Given passage ▸
From eye creams and body-firming lotions to supplements and even clothing, advertisements love to tout the now familiar phrase “anti-aging.” Sound too good to be true? Well, it is. Nothing stops the process of aging because it’s a natural process of growth and change. Since when has growth and change been a negative thing?
The term “anti-aging” began as a medical term and includes complex ideas from genetics, molecular biology, nanotechnology, and alternative healing. While there are certainly advancements within these sciences that are changing the way humans think of and experience aging, the commercialization—and warping—of the term may be doing more harm than good.
Consider the American love-affair with youth, where teenage body frames and mindsets are consistently valued above and beyond mature bodies, lifestyles, and minds. Instead of respecting, let alone revering, men and women of middle and advanced ages, media tells us that aging is bad—something that needs the term ANTI in front of it, as though we are all in a war against our natural growth processes.
The more focused and concerned people are about aging, the more focused they are on buying products that focus on “anti-aging.” The “anti-aging” propaganda feeds the never-ending social comparison processes that devalue friendships, marriages, and self. From padded bras that inflate size to high heels that restrict walking, the less natural we think we need to be, the more we buy.

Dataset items
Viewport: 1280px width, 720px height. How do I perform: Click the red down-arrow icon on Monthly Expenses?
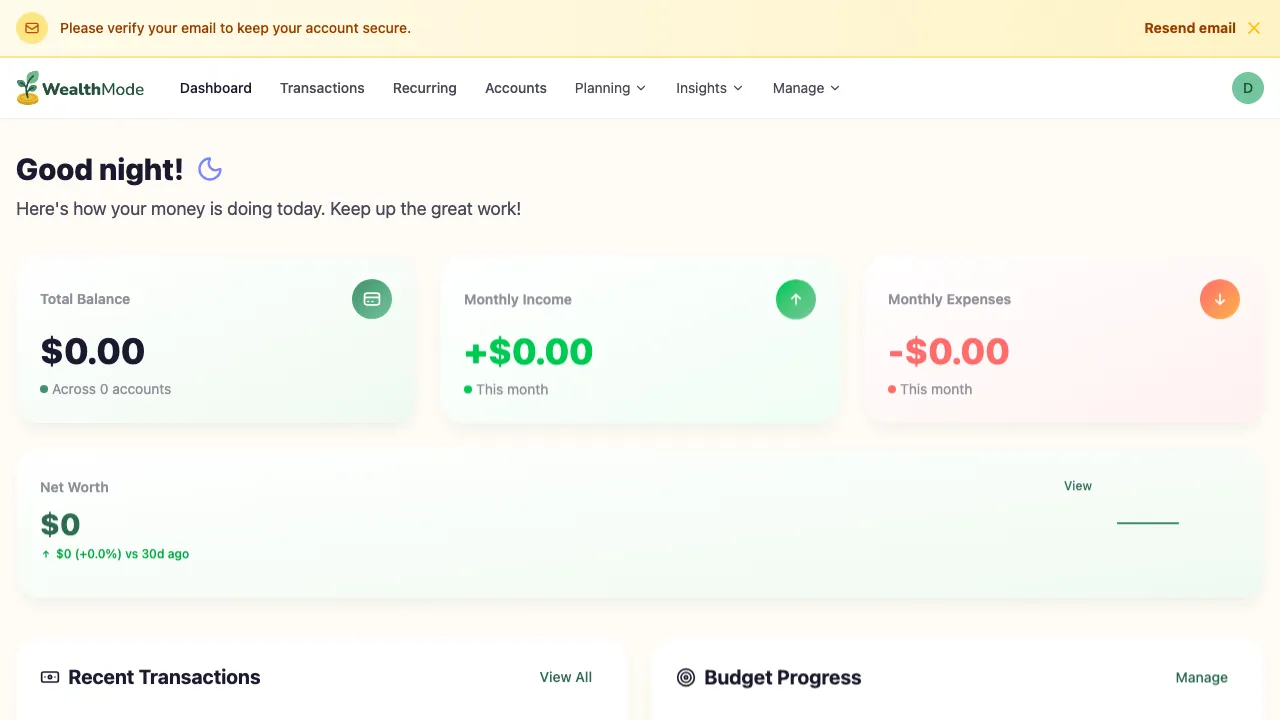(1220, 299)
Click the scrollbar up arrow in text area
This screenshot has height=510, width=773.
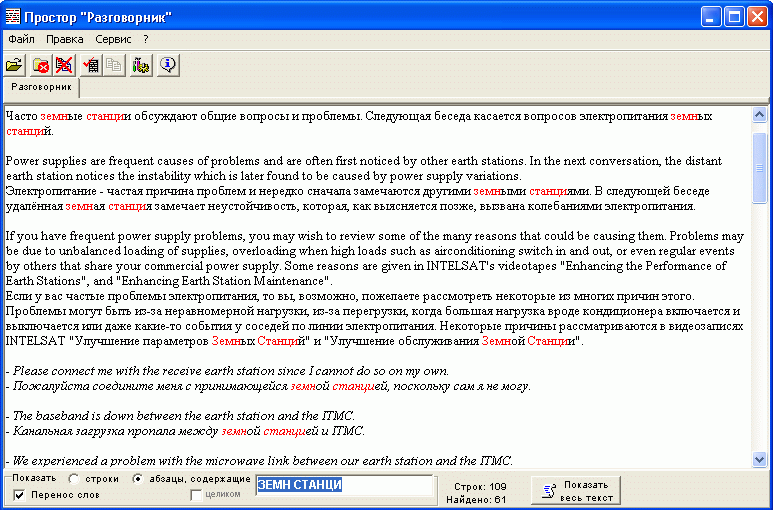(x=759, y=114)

Required action ▸ Reproduce everything in the passage on "anti-aging" from "From eye creams" down to "a negative thing?".

Solution to the exercise ▸
From eye creams and body-firming lotions to supplements and even clothing, advertisements love to tout the now familiar phrase “anti-aging.” Sound too good to be true? Well, it is. Nothing stops the process of aging because it’s a natural process of growth and change. Since when has growth and change been a negative thing?